Looking for an efficient mode filter in GLSL

2
votes

I would like to implement an image filter called a Mode Filter in GLSL for use in a WebGL application. A mode filter computes the mode (most frequent) value from the surrounding pixels and if there is a single value that is most frequent, sets the pixel colour to the mode, otherwise leaves it unchanged. The surrounding pixels is determined by the kernel size, typically being 9 or 25 pixels centred on the pixel in question.

I am a real beginner with shaders, GLSL and the intricacies of achieving performance and my current implementation seems to be particularly bad. I'm looking for some help finding a more efficient approach.

I put my current shader into shader toy at https://www.shadertoy.com/view/wsVSWw, I get under 10 fps!

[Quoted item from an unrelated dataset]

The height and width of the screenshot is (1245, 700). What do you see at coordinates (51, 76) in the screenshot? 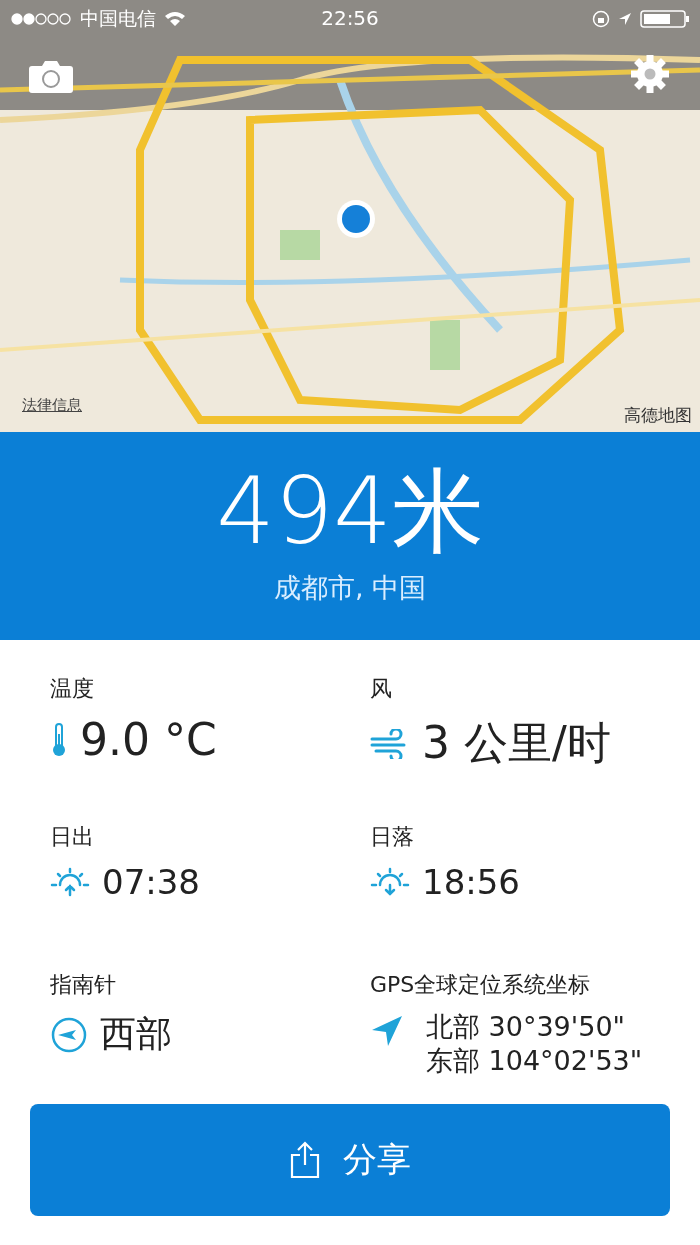
I see `camera-icon` at bounding box center [51, 76].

Note you need to select something for iChannel0 to see the effect.

Edit

I converted a counting sort algorithm to GLSL and grabbed a loop from a median filter, result is 30fps now, new version at https://www.shadertoy.com/view/tsVSDm

In my particular case, I'm working with a grayscale photo so I've only bothered with the red channel.

Here is shader as implemented for webgl, it has minor differences from the shadertoy version (for instance texture2D() instead of texture()):

    precision mediump float;
    varying vec2 v_coord;
    uniform sampler2D u_texture;
    uniform vec2 imageResolution;

    int histogram[256];

    void main() {

        vec2 pos = vec2(v_coord.x, 1.0 - v_coord.y);
        vec4 outColor = texture2D(u_texture, pos);

        gl_FragColor = outColor;

        /* the mode filter does not apply to semi-transparent pixels
           for performance reasons, we would need to mix pixels based
           on alpha to get the effective color for the mode calculation
           then remix to get the correct color with the current pixel's
           alpha.  This is both hairy and would add processing time
        */
        if (outColor.a < 1.0) {
            return;            
        }

        vec2 onePixel = vec2(1) / imageResolution;

        for (int i = 0; i<256; i++) {
            histogram[i] = 0;
        }

        int maxValue = 0;
        int offset = int(float(${kernelSize})/2.0);
        for (int yy = 0; yy < ${kernelSize}; yy ++) {
            for (int xx = 0; xx < ${kernelSize}; xx ++) {
                vec2 samplePos = pos + vec2(yy - offset, xx - offset) * onePixel;
                vec4 color = texture2D(u_texture, samplePos);
                if (color.a == 1.0) {
                    int red = int(color.r * 255.0);
                    for (int i = 0; i<256; i++) {
                        if (i == red) {
                            histogram[i]++;
                            maxValue = int(max(float(maxValue), float(histogram[i])));
                        }
                    }
                }
            }
        }

        /* the number of values that have the maximum mode value */
        int numModes = 0;

        /* the colour (index) of the maximum node value */
        int modeValue = 0;

        for (int i = 0; i<256; i++) {
            if (histogram[i] == maxValue) {
                numModes++;
                modeValue = i;
            }
        }

        if (numModes == 1) {
            outColor.r = float(modeValue) / 255.0;
        }

        outColor.g = outColor.r;
        outColor.b = outColor.r;

        gl_FragColor = outColor;
    }
1
glslwebglshader

1 Answers

0
votes

This is actually a really interesting problem.

The usual way to make these types of things faster is to use multiple passes. Instead of invoking a 3x3 kernel, you would first apply a 3x1 kernel then apply a 1x3 kernel to the result.

However a mode filter is not separable. I just now came up with a case where it would break down:

151
555
151

The middle pixel should become 5 but if you break it down into a h+v pass the result would be 1.

Having said that, I still think a multi-pass solution would help, if you can come up with one. For example, you could write the mode value into the RED channel and its count into the GREEN channel. This would let you combine multiple small-kernel passes to effectively achieve a large kernel size, although I think it would suffer from occasional errors, similar to my above example. To fight the errors maybe you could write the "second-most" mode value/count into BLUE and ALPHA.